# INSTRUCTIONS FOR THE TASK:
Return the data that follows exactly. Include every line.

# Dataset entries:
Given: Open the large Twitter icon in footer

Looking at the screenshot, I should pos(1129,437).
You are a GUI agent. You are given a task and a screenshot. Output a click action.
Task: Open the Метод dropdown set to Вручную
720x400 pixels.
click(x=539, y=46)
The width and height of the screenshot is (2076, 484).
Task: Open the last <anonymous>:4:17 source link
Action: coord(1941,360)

# SOLUTION TO THIS PROBLEM:
Given: Open the large Twitter icon in footer

Looking at the screenshot, I should pos(1129,437).
You are a GUI agent. You are given a task and a screenshot. Output a click action.
Task: Open the Метод dropdown set to Вручную
720x400 pixels.
click(x=539, y=46)
The width and height of the screenshot is (2076, 484).
Task: Open the last <anonymous>:4:17 source link
Action: coord(1941,360)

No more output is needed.